Task directions => Each entry here is to be restated word for word.

---- Provided records

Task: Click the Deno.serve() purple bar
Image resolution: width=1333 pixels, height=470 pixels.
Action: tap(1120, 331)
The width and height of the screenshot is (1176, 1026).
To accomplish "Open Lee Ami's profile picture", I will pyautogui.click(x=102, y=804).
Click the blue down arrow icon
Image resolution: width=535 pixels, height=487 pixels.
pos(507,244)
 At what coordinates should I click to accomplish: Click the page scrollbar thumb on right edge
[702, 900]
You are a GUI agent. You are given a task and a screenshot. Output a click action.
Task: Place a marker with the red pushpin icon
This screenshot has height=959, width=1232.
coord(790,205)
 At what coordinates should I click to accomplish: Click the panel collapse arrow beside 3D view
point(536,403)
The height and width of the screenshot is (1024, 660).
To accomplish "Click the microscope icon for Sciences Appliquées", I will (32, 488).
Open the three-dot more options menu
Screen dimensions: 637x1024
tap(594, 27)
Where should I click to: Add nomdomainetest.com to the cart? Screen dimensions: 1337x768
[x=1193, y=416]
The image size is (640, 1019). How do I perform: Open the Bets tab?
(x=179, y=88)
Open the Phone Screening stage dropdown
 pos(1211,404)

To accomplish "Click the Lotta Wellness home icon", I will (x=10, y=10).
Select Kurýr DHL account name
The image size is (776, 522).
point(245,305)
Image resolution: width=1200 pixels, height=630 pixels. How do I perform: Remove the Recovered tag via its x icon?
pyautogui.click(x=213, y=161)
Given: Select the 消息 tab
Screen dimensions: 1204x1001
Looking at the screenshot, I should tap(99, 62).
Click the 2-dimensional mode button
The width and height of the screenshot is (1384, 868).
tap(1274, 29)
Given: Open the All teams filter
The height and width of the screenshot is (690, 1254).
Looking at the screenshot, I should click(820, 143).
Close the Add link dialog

--------

Solution to the problem =>
Task: Click the Deno.serve() purple bar
Image resolution: width=1333 pixels, height=470 pixels.
Action: tap(1120, 331)
The width and height of the screenshot is (1176, 1026).
To accomplish "Open Lee Ami's profile picture", I will pyautogui.click(x=102, y=804).
Click the blue down arrow icon
Image resolution: width=535 pixels, height=487 pixels.
pos(507,244)
 At what coordinates should I click to accomplish: Click the page scrollbar thumb on right edge
[702, 900]
You are a GUI agent. You are given a task and a screenshot. Output a click action.
Task: Place a marker with the red pushpin icon
This screenshot has height=959, width=1232.
coord(790,205)
 At what coordinates should I click to accomplish: Click the panel collapse arrow beside 3D view
point(536,403)
The height and width of the screenshot is (1024, 660).
To accomplish "Click the microscope icon for Sciences Appliquées", I will (32, 488).
Open the three-dot more options menu
Screen dimensions: 637x1024
tap(594, 27)
Where should I click to: Add nomdomainetest.com to the cart? Screen dimensions: 1337x768
[x=1193, y=416]
The image size is (640, 1019). How do I perform: Open the Bets tab?
(x=179, y=88)
Open the Phone Screening stage dropdown
 pos(1211,404)

To accomplish "Click the Lotta Wellness home icon", I will (x=10, y=10).
Select Kurýr DHL account name
The image size is (776, 522).
point(245,305)
Image resolution: width=1200 pixels, height=630 pixels. How do I perform: Remove the Recovered tag via its x icon?
pyautogui.click(x=213, y=161)
Given: Select the 消息 tab
Screen dimensions: 1204x1001
Looking at the screenshot, I should tap(99, 62).
Click the 2-dimensional mode button
The width and height of the screenshot is (1384, 868).
tap(1274, 29)
Given: Open the All teams filter
The height and width of the screenshot is (690, 1254).
Looking at the screenshot, I should click(820, 143).
Close the Add link dialog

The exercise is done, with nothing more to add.